Kotaro Nagata

Personal information
- Date of birth: 17 June 2005 (age 21)
- Place of birth: Kanagawa Prefecture, Japan
- Height: 1.58 m (5 ft 2 in)
- Position: Midfielder

Team information
- Current team: Oliveirense
- Number: 17

Youth career
- 0000–2017: Kawasaki Frontale
- 2017–2023: Yokohama FC

Senior career*
- Years: Team / Apps / (Gls)
- 2022–2025: Yokohama FC / 0 / (0)
- 2023–2025: → Oliveirense (loan) / 29 / (3)
- 2025–2026: Porto B / 5 / (0)
- 2026: → Oliveirense (loan) / 5 / (0)
- 2026–: Oliveirense / 1 / (0)

International career^{‡}
- 2023: Japan U18 / 2 / (0)
- 2023: Japan U19 / 2 / (0)

= Kotaro Nagata =

Japanese footballer (born 2005)

Kotaro Nagata (永田 滉太朗: born 17 June 2005) is a Japanese professional footballer who plays as a midfielder for Liga 3 club Oliveirense.

==Club career==
As a youth player, Nagata joined the youth academy of Japanese side Kawasaki Frontale. Following his stint there, he joined the youth academy of Japanese side Yokohama FC in 2017 and was promoted to the club's senior team in 2022, where he made zero league appearances and scored zero goals.

During the summer of 2023, he was sent on loan to Portuguese side Oliveirense, where he made twenty-nine league appearances and scored three goals. Japanese news website PR Times wrote in 2025 that he "became a key player for the team and established himself as a starter at attacking midfield" while playing for the club.

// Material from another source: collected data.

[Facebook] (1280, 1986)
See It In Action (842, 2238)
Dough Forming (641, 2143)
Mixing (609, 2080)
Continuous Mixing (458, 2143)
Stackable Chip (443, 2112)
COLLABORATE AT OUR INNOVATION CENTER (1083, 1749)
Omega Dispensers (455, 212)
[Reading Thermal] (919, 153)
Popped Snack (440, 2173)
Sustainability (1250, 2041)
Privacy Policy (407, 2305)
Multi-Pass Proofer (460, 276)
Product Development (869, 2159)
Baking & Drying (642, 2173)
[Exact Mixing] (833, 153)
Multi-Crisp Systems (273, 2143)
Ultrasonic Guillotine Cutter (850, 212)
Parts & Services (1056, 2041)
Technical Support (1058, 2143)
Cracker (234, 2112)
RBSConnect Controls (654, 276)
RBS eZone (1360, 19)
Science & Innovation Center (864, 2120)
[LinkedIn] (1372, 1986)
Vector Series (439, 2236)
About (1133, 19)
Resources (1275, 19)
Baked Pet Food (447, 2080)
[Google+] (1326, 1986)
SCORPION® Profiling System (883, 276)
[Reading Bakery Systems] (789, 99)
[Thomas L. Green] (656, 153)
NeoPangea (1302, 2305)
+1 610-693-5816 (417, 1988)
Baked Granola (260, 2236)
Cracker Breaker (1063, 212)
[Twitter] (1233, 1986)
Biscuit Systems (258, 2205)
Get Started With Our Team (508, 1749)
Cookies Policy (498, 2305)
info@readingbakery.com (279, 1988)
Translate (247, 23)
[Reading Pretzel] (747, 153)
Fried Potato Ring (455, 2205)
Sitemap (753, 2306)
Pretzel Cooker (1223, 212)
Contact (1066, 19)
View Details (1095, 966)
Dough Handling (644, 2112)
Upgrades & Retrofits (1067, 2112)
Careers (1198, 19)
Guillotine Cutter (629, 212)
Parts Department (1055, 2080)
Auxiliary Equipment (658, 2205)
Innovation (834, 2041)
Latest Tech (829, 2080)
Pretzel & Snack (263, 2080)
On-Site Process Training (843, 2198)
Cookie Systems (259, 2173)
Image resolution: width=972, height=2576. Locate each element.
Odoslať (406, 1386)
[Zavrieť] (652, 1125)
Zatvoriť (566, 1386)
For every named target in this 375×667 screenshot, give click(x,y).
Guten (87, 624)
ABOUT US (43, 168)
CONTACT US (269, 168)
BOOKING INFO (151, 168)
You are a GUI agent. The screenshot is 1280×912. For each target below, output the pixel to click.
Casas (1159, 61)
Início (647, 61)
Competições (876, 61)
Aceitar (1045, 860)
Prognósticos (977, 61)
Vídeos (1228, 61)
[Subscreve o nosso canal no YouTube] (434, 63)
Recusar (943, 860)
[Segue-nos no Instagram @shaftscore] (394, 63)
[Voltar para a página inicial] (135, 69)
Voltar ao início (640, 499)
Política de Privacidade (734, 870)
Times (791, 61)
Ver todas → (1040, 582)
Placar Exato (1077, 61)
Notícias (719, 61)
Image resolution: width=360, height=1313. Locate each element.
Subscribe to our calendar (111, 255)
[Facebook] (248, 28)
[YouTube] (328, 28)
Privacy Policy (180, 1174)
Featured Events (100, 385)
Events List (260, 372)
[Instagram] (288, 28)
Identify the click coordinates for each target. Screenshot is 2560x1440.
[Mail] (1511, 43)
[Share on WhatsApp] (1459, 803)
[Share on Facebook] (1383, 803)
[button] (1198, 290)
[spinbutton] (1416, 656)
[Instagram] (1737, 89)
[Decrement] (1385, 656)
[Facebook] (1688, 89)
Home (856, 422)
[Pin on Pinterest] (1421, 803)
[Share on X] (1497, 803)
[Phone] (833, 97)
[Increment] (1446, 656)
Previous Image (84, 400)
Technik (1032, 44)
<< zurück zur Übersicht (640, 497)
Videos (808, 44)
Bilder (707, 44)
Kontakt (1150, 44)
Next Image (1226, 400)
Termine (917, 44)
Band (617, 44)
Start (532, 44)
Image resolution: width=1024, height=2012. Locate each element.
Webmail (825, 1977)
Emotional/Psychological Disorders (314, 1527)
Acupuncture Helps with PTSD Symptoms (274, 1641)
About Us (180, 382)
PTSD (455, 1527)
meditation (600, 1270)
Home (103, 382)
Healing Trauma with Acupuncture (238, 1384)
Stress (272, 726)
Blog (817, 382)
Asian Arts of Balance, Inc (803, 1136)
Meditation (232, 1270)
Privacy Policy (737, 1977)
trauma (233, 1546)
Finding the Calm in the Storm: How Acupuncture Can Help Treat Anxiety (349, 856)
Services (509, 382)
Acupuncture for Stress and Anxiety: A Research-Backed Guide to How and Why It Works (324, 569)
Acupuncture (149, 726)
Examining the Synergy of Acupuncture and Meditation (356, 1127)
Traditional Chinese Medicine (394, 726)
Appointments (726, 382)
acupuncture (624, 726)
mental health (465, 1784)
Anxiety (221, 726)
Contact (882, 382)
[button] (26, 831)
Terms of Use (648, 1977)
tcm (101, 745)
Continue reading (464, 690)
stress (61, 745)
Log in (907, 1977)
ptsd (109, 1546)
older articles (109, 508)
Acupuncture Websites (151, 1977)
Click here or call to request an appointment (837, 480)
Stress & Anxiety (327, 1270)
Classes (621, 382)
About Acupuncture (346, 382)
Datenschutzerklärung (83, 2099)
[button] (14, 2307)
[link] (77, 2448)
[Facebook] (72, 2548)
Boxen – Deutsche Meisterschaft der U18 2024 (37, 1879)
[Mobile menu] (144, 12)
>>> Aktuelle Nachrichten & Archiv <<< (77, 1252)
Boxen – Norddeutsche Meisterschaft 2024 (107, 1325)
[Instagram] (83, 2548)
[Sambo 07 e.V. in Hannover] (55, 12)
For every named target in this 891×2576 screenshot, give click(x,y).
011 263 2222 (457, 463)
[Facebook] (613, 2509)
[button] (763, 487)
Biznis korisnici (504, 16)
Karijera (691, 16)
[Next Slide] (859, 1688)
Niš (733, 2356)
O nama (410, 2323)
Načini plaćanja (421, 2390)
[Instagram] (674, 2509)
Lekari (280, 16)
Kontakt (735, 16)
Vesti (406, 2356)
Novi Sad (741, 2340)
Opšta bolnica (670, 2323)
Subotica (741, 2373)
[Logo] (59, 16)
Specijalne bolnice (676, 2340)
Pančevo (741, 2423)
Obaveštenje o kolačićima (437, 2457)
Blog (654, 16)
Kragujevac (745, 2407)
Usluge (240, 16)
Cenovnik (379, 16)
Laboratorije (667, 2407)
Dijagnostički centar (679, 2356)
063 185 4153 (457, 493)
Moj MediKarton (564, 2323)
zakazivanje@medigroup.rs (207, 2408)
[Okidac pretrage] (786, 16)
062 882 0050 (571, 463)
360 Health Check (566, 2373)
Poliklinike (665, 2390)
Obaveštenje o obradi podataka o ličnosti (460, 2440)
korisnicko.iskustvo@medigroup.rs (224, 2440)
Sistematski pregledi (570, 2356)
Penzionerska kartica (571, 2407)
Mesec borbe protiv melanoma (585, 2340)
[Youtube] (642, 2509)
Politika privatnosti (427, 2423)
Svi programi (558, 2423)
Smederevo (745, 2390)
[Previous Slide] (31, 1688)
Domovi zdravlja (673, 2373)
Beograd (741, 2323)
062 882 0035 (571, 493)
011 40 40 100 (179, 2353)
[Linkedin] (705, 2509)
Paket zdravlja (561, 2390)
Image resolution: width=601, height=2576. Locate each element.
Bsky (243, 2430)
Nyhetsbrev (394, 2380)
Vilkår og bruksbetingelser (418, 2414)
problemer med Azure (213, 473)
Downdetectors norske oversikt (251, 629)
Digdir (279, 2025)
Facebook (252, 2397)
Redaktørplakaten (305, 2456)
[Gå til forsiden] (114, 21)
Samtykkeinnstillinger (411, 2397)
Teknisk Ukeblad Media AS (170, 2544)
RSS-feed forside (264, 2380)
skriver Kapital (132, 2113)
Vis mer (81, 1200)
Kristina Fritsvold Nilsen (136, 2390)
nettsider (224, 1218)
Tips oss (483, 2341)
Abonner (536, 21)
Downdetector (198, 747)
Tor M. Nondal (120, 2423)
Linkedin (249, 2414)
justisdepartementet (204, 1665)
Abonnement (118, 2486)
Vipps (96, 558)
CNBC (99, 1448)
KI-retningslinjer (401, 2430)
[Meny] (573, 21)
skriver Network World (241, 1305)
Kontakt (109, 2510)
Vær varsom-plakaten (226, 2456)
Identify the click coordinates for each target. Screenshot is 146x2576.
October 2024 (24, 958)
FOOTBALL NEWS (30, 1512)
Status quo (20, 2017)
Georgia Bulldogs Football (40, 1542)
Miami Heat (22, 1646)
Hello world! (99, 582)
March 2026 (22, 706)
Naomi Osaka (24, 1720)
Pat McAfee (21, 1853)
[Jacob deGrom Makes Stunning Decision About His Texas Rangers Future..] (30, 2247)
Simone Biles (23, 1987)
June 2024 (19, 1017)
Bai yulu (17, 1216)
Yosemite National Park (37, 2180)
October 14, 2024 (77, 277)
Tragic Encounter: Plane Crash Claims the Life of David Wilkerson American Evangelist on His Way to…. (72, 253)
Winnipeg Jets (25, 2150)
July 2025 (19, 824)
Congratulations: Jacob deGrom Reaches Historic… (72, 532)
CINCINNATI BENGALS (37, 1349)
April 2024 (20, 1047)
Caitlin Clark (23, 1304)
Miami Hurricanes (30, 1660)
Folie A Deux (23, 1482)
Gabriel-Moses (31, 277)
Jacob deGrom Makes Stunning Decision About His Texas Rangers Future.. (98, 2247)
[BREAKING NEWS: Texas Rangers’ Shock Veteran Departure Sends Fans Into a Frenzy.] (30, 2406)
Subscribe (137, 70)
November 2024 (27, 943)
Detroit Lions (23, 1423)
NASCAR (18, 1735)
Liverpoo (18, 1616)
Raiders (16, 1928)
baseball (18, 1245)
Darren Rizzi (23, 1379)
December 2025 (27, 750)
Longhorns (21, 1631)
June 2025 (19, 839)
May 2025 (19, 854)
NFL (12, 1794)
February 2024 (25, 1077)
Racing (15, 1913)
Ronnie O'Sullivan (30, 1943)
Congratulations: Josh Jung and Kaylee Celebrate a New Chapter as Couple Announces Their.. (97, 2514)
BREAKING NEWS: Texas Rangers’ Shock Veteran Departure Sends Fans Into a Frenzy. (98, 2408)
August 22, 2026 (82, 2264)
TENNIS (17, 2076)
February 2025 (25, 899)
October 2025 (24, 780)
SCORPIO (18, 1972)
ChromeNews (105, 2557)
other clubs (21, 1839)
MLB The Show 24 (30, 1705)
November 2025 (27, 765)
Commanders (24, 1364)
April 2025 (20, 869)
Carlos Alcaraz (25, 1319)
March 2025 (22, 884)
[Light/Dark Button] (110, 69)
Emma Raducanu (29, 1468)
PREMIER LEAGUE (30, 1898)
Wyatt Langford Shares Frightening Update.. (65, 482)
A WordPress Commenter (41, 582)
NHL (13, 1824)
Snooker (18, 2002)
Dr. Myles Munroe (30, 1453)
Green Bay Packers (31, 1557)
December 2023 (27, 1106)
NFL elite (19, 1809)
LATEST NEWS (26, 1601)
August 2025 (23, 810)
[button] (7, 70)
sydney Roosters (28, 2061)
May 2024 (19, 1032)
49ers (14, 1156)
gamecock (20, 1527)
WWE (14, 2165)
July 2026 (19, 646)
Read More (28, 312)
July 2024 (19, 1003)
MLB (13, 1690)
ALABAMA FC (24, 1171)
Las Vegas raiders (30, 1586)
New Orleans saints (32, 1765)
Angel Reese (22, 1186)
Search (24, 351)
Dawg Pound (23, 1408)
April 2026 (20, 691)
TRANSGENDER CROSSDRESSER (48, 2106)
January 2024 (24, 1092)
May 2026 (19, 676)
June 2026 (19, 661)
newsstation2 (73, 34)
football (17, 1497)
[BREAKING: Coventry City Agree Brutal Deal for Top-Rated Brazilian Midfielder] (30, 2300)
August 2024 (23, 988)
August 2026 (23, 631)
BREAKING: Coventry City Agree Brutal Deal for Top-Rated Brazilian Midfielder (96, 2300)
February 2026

Ahead of the 2025–26 season, Nagata signed for Portuguese side Porto B. On 22 January 2026, he returned to Oliveirense on a six-month loan.

==International career==
Nagata is a Japan youth international. On 10 June 2023, he debuted for the Japan national under-19 football team during a 0–2 away friendly loss to the Panama national under-23 football team.

==Style of play==
Nagata plays as a midfielder. Left-footed, he is known for his dribbling ability.